◆ Excerpt
- - - - -

Personal information
- Born: 17 July 2004 (age 22) Trondheim, Norway
- Height: 1.75 m (5 ft 9 in)

Sport
- Sport: Boxing
- Weight class: 75 kg

Medal record
Women's amateur boxing
Representing Norway
EB European Championships
| Bronze medal – third place | 2026 Sofia | 75 kg |
Junior World Championships
| Gold medal – first place | 2022 La Nucia | 75 kg |

= Sunniva Hofstad =

Norwegian boxer (born 2004)

Sunniva Hofstad (born 17 July 2004) is a Norwegian boxer. She is junior world champion from 2022, European junior champion from 2021 and 2022, and qualified to compete in the 2024 Summer Olympics.

==Career==
Born in Trondheim on 17 July 2004, Hofstad won a gold medal in the middleweight class (75 kg) at the 2022 IBA Youth World Boxing Championships. She won European junior championships titles in both 2021 and 2022.

- - - - -

◆ Data extracts
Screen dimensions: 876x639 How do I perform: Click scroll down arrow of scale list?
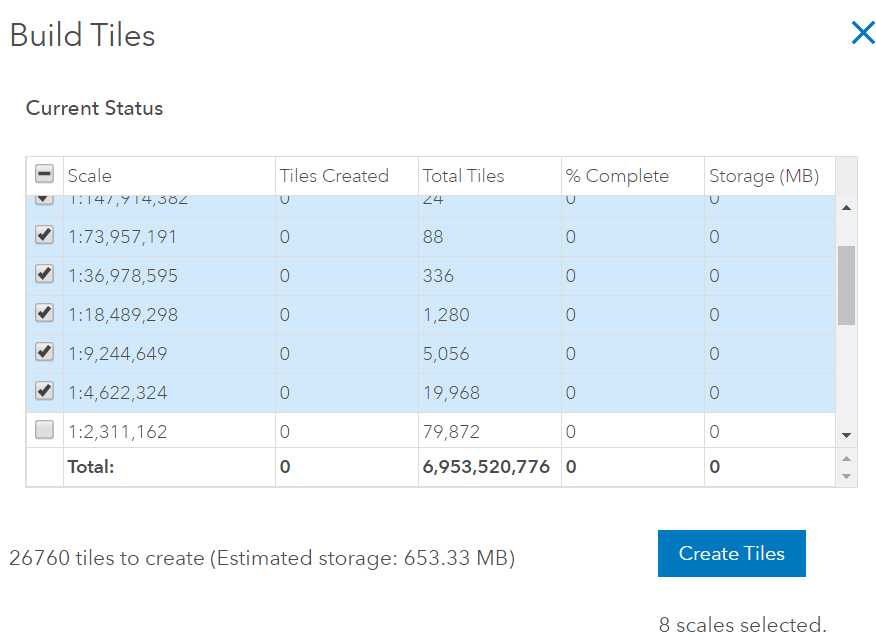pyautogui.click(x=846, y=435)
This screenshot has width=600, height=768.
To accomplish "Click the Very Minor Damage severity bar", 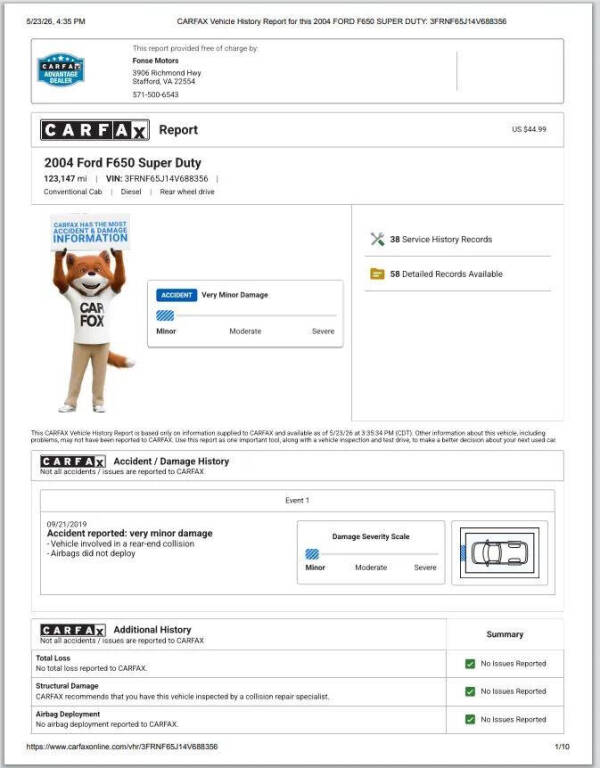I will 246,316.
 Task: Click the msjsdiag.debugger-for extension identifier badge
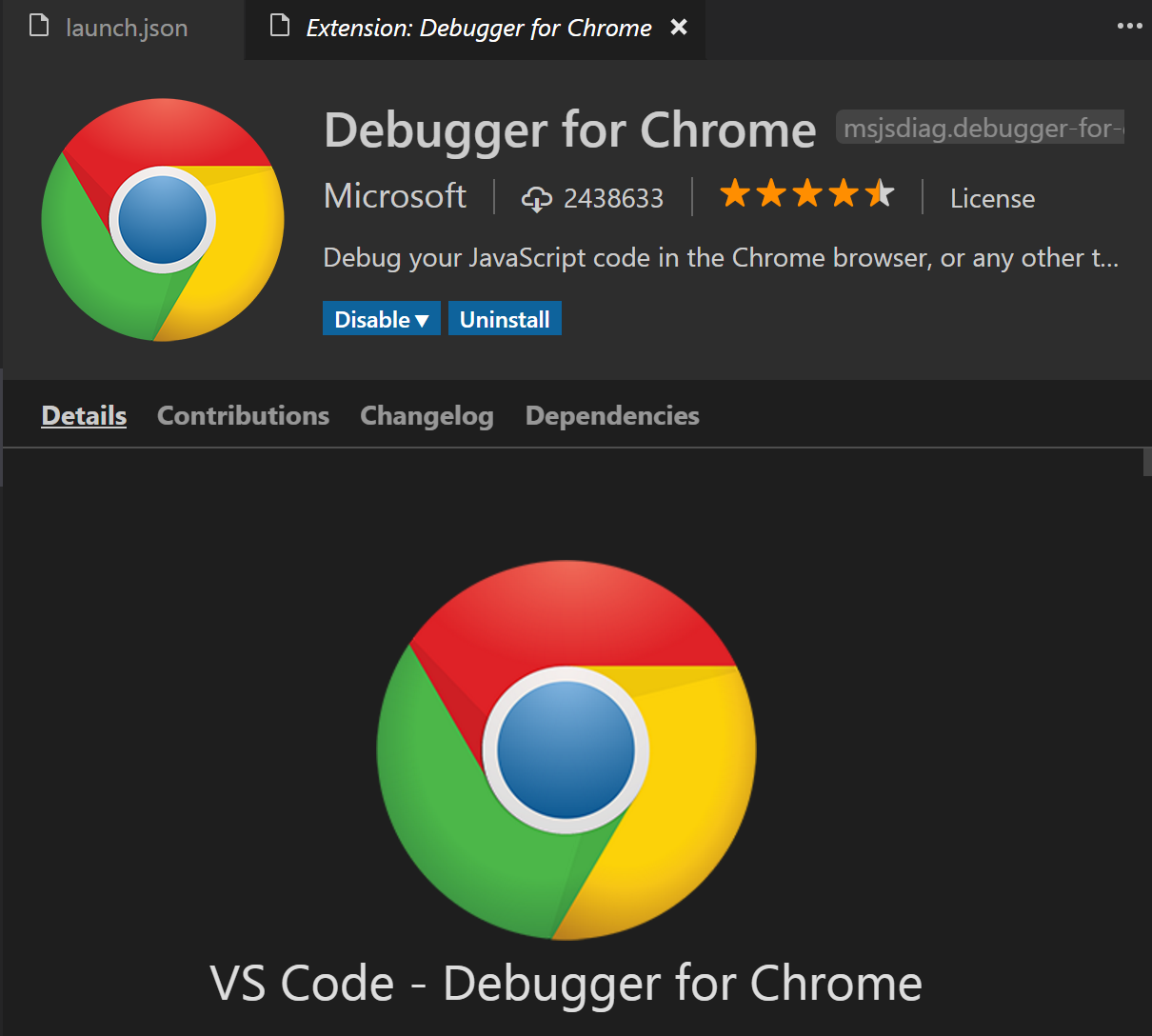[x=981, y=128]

- - - - -

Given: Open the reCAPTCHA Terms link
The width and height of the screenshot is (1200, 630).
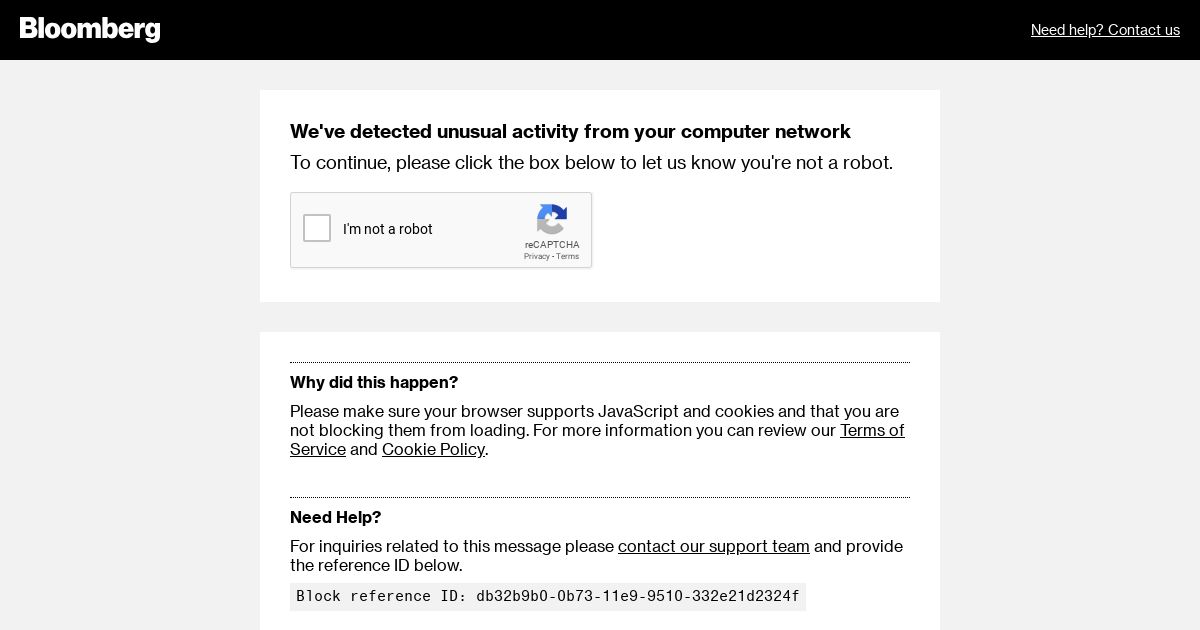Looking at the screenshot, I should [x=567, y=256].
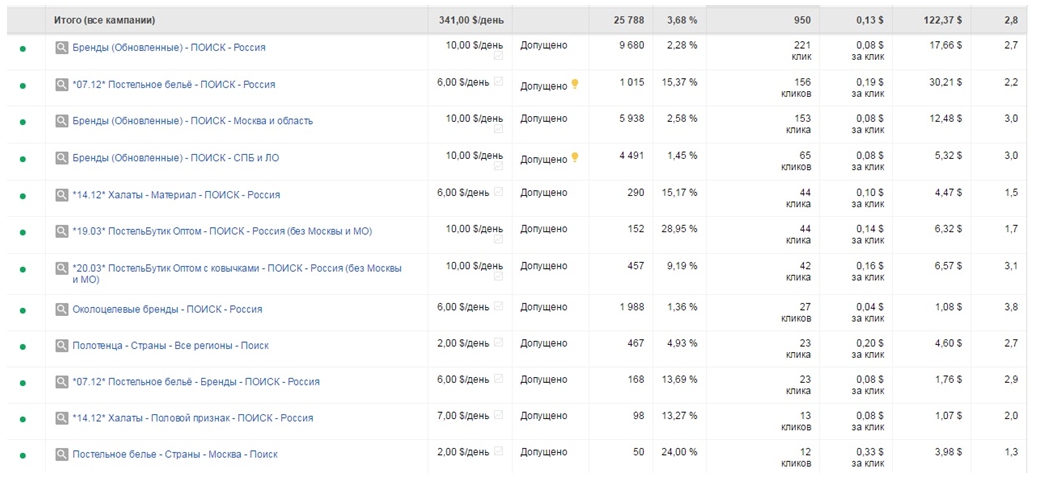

- - - - -

◆ Required action A
Summarize the text on Sunniva Hofstad in two sentences.
◆ Required action B
According to the text on Sunniva Hofstad, what is her height?
◆ Required action C
Continue the text on Sunniva Hofstad from its last sentence.
The records have no connection to the text on the boxer Sunniva Hofstad.

◆ Written response A
Sunniva Hofstad is a Norwegian boxer, born in Trondheim on 17 July 2004, who competes in the 75 kg class. She won gold at the 2022 junior world championships, took European junior titles in 2021 and 2022, qualified for the 2024 Summer Olympics, and won bronze at the 2026 European Championships in Sofia.

◆ Written response B
1.75 m (5 ft 9 in).

◆ Written response C
Competing at an Olympic qualification tournament in March 2024, she qualified to the 75 kg class at the Olympics. In May 2024 she was officially selected to represent Norway at the 2024 Summer Olympics. She is the first female Norwegian boxer to ever qualify for the Olympic Games. She was defeated by former world champion Lovlina Borgohain in the first round.

In September 2025 she took part in the 2025 World Boxing Championships in Liverpool, competing in Women's 75 kg where she was ranked second at the start of the championships.